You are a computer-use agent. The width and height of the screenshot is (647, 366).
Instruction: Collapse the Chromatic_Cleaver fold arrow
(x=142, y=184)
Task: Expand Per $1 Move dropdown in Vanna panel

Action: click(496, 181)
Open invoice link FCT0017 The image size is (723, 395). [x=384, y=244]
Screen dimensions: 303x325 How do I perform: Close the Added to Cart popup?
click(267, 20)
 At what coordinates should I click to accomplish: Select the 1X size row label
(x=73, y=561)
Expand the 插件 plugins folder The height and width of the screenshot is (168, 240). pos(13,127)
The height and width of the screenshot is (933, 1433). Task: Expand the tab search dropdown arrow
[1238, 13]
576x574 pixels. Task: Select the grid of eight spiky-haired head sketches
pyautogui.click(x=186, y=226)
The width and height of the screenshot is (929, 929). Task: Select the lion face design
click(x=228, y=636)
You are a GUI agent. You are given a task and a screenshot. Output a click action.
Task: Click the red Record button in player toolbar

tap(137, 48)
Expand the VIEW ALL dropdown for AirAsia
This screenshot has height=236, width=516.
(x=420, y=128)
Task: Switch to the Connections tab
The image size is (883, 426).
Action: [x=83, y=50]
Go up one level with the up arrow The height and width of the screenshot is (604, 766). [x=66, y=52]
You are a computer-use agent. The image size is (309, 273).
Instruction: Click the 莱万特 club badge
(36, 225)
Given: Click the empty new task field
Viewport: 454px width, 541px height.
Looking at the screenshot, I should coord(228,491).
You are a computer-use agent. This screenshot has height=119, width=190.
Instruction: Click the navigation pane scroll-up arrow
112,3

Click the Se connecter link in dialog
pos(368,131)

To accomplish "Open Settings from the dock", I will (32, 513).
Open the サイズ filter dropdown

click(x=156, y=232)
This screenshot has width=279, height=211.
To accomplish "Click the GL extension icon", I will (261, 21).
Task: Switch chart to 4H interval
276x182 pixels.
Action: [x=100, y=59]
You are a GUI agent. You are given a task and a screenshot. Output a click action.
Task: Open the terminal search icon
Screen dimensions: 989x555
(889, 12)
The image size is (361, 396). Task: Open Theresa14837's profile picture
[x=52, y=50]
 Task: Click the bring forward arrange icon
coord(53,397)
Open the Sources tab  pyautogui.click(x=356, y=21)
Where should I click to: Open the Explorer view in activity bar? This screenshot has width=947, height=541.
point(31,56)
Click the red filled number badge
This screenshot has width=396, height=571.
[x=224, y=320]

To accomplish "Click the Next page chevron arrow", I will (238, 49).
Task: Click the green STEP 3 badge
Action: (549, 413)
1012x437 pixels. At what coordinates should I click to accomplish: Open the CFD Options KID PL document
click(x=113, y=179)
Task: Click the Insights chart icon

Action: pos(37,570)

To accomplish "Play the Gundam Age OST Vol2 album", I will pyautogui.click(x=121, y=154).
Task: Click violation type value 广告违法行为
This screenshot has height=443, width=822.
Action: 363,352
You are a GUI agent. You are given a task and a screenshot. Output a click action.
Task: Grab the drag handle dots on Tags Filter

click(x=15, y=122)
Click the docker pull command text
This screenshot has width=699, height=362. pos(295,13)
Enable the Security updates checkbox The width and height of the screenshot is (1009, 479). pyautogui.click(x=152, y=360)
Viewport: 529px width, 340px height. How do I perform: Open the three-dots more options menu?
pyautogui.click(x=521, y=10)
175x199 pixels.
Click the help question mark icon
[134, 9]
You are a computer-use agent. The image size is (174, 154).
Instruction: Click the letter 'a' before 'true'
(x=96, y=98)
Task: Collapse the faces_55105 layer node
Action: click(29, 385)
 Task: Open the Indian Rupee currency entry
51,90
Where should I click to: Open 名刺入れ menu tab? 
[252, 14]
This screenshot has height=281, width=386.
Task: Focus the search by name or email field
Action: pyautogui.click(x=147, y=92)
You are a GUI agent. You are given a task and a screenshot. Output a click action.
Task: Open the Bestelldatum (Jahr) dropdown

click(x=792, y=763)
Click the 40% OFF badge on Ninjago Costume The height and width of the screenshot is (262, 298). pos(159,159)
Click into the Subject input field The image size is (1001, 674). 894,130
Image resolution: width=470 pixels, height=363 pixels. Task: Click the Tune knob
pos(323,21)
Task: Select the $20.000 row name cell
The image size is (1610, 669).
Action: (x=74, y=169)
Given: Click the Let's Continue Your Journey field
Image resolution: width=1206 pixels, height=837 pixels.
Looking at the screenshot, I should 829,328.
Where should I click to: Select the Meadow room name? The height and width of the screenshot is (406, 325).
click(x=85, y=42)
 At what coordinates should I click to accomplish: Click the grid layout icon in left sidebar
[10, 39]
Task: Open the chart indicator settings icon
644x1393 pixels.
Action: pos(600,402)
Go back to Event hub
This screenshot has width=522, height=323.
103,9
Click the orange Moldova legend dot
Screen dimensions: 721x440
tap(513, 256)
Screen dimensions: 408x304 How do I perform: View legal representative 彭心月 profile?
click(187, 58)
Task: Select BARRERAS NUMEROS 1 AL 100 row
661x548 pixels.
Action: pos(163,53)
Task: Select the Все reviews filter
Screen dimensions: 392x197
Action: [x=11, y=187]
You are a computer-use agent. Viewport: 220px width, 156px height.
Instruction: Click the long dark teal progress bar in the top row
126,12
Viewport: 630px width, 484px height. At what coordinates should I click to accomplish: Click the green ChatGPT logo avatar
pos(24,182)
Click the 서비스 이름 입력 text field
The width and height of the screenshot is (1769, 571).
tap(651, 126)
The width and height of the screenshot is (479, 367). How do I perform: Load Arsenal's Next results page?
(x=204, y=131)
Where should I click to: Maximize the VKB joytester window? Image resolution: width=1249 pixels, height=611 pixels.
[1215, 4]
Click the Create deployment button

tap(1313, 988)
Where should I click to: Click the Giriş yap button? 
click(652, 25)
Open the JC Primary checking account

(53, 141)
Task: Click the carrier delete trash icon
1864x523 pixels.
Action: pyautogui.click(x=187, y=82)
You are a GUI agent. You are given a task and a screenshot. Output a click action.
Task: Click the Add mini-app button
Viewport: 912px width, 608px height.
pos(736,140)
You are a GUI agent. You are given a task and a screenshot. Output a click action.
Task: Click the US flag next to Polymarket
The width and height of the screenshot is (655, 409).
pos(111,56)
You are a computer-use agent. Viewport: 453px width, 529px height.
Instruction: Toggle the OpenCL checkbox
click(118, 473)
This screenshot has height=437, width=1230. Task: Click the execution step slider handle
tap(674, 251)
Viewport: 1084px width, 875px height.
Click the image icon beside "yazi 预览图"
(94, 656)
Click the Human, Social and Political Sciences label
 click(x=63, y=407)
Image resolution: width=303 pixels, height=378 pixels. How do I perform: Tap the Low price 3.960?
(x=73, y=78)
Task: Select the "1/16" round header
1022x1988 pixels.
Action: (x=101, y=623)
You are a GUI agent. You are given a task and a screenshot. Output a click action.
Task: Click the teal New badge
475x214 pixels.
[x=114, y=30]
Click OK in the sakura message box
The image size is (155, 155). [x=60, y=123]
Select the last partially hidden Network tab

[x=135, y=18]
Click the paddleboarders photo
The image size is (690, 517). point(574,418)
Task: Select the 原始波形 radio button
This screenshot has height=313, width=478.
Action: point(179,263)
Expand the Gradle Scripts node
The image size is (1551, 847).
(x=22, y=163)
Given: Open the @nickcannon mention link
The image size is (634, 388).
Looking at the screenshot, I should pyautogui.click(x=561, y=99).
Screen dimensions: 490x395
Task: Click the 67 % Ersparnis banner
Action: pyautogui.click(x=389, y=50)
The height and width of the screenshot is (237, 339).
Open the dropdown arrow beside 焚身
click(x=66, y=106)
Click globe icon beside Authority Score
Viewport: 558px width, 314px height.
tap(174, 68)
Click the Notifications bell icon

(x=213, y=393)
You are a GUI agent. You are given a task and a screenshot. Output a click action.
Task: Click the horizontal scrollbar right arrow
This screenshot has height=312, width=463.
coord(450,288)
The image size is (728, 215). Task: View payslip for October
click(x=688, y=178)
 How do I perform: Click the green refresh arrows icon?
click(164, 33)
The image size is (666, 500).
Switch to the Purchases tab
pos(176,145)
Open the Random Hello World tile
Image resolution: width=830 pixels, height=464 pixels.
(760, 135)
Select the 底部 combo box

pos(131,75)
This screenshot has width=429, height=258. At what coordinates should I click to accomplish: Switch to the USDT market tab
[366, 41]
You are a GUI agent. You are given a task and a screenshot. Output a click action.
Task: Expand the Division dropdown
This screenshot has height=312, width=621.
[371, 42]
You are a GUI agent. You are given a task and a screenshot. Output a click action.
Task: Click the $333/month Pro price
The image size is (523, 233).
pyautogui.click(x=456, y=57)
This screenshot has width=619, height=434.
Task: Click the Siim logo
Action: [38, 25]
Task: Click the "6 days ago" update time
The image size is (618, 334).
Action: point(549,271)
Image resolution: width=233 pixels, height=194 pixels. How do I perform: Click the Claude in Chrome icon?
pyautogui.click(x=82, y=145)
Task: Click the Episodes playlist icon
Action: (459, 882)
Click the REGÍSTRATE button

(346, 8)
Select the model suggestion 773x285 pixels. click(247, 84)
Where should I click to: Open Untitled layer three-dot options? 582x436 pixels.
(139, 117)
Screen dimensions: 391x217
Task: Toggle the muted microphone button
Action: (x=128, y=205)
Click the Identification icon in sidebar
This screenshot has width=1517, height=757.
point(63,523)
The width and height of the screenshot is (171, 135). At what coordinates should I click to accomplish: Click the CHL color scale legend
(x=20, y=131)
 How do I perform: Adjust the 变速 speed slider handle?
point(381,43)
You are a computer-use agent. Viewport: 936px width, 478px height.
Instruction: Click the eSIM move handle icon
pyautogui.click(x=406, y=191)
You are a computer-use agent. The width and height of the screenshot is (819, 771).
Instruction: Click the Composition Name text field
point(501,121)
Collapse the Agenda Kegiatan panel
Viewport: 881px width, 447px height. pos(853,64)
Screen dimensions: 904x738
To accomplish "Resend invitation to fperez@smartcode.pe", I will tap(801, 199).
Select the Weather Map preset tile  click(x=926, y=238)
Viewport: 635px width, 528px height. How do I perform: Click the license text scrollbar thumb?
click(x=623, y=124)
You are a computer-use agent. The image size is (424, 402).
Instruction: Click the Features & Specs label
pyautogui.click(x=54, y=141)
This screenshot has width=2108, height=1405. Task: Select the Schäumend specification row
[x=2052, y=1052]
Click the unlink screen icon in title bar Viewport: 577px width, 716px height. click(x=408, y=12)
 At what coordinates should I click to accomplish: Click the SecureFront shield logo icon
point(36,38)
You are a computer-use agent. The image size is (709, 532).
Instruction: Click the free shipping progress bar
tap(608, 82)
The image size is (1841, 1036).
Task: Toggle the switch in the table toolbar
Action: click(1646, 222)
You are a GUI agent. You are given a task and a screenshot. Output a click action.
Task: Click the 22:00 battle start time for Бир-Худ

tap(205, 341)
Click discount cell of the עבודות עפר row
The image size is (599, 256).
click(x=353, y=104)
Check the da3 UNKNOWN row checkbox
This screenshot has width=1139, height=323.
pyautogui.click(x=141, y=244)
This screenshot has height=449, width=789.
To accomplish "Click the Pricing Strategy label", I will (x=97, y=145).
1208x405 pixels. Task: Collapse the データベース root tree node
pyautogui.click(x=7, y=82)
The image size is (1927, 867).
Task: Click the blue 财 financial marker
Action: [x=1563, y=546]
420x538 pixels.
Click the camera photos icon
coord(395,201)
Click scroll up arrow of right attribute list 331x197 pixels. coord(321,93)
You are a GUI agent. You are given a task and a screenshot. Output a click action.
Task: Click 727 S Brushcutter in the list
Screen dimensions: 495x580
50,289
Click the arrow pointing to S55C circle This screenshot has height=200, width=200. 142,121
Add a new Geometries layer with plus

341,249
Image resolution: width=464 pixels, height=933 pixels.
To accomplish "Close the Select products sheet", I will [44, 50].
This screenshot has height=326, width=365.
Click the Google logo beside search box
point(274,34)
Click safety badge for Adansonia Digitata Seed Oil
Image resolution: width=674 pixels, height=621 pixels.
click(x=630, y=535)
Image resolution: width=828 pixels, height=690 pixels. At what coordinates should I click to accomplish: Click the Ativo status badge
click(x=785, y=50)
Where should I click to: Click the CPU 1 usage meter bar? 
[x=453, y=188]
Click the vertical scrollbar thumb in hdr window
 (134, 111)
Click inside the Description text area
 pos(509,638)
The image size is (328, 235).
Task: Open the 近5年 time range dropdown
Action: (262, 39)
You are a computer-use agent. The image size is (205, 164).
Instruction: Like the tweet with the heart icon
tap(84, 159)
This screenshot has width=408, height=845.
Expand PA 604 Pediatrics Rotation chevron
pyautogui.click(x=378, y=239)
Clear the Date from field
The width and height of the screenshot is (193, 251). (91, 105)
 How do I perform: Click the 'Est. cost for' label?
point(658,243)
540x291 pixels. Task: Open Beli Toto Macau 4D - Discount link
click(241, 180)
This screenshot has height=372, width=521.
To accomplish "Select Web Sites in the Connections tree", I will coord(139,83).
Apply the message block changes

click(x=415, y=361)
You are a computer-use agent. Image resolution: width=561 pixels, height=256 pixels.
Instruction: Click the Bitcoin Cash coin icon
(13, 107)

_Task directions_. In the records, revise the stretch from the line containing "Collapse the Agenda Kegiatan panel" through the line containing "Action: click(1646, 222)": swap "Weather Map" for "Storm Radar" and reproduce only those lines, with everything else left as it is.

_Task output_.
Collapse the Agenda Kegiatan panel
Viewport: 881px width, 447px height. pos(853,64)
Screen dimensions: 904x738
To accomplish "Resend invitation to fperez@smartcode.pe", I will tap(801, 199).
Select the Storm Radar preset tile  click(x=926, y=238)
Viewport: 635px width, 528px height. How do I perform: Click the license text scrollbar thumb?
click(x=623, y=124)
You are a computer-use agent. The image size is (424, 402).
Instruction: Click the Features & Specs label
pyautogui.click(x=54, y=141)
This screenshot has width=2108, height=1405. Task: Select the Schäumend specification row
[x=2052, y=1052]
Click the unlink screen icon in title bar Viewport: 577px width, 716px height. click(x=408, y=12)
 At what coordinates should I click to accomplish: Click the SecureFront shield logo icon
point(36,38)
You are a computer-use agent. The image size is (709, 532).
Instruction: Click the free shipping progress bar
tap(608, 82)
The image size is (1841, 1036).
Task: Toggle the switch in the table toolbar
Action: click(1646, 222)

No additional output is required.